= Directions =
Among the entries below, count the lines that contain the word "each". Respond with the count only.

= Stored data =
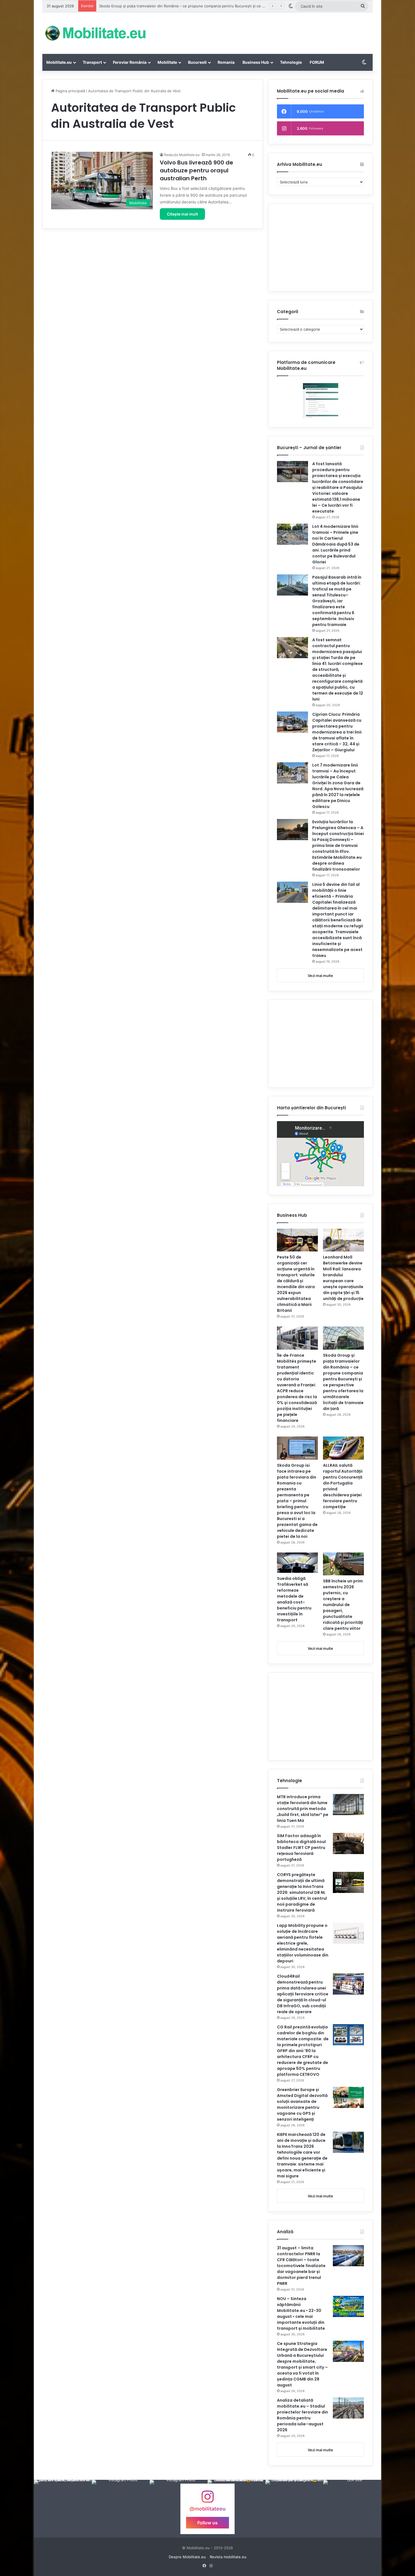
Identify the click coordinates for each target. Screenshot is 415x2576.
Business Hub (256, 62)
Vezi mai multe (320, 975)
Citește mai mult (182, 214)
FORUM (317, 62)
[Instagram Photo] (63, 2509)
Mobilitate (167, 62)
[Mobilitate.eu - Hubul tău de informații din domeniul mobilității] (94, 33)
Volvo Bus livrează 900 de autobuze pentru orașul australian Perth (196, 170)
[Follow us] (207, 2499)
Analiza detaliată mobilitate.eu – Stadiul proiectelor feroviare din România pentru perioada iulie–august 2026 (302, 2415)
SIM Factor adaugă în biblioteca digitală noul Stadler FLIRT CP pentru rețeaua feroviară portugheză (301, 1847)
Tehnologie (291, 62)
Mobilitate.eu (59, 62)
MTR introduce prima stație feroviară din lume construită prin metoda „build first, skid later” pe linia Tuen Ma (302, 1808)
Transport (92, 62)
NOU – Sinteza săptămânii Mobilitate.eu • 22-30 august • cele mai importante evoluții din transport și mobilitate (301, 2313)
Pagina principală (69, 91)
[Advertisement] (264, 30)
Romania (226, 62)
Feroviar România (130, 62)
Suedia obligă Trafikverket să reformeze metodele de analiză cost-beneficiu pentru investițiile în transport (294, 1599)
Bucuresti (197, 62)
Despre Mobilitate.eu (187, 2557)
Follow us (207, 2522)
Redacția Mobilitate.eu (182, 155)
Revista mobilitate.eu (228, 2557)
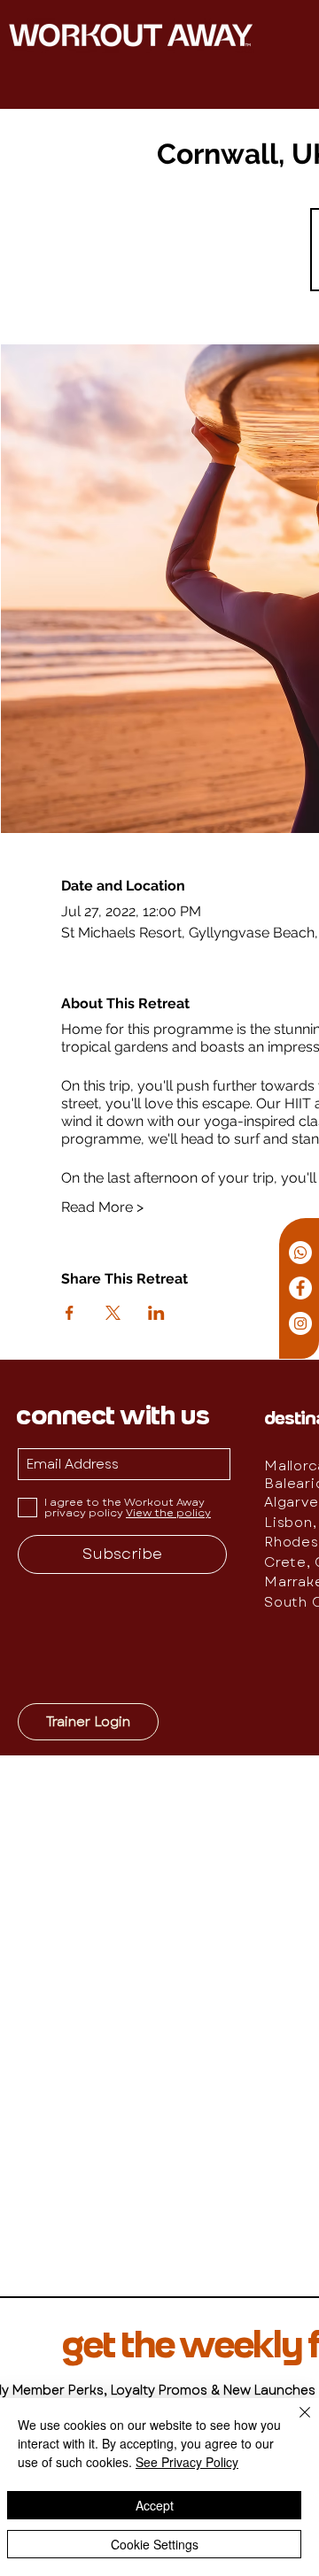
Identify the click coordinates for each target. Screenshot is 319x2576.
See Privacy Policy (187, 2462)
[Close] (294, 2423)
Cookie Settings (154, 2544)
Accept (155, 2505)
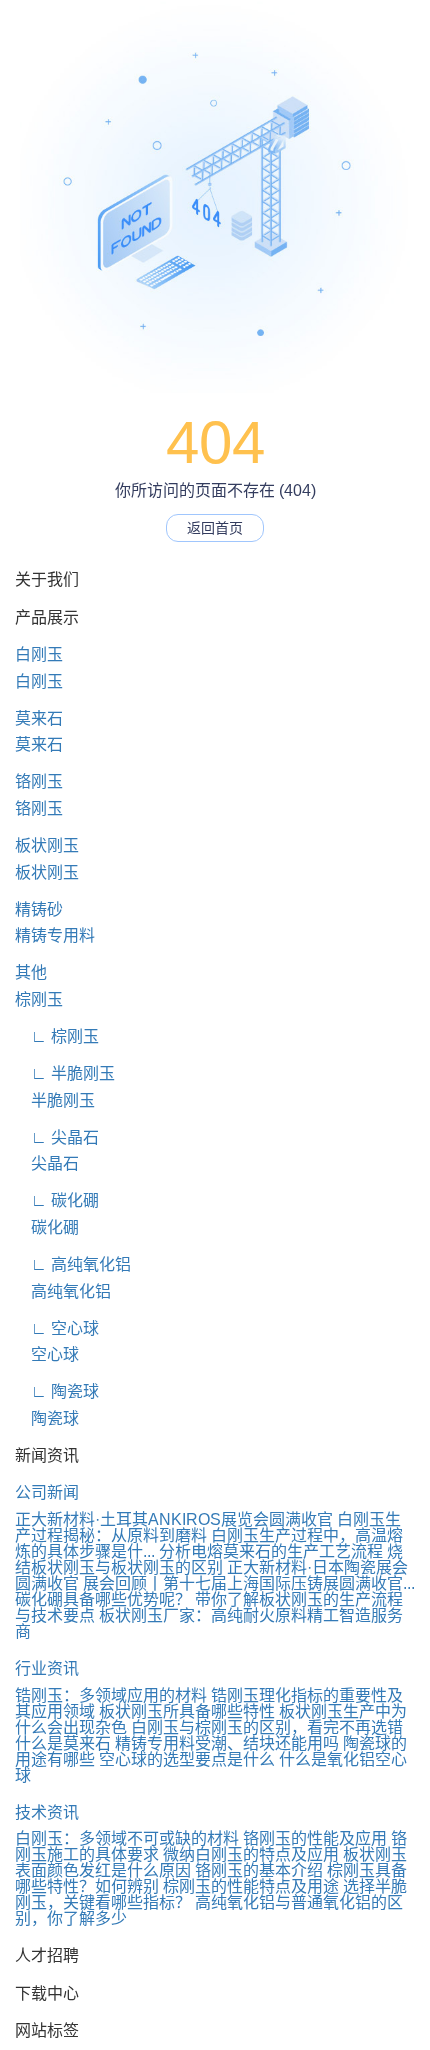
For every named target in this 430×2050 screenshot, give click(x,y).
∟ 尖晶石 (57, 1137)
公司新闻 (47, 1492)
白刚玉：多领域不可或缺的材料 (127, 1838)
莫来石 (39, 718)
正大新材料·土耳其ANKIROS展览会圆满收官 (174, 1519)
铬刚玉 (39, 781)
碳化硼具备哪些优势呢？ (103, 1599)
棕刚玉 (39, 999)
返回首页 (215, 528)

= Exercise output =
2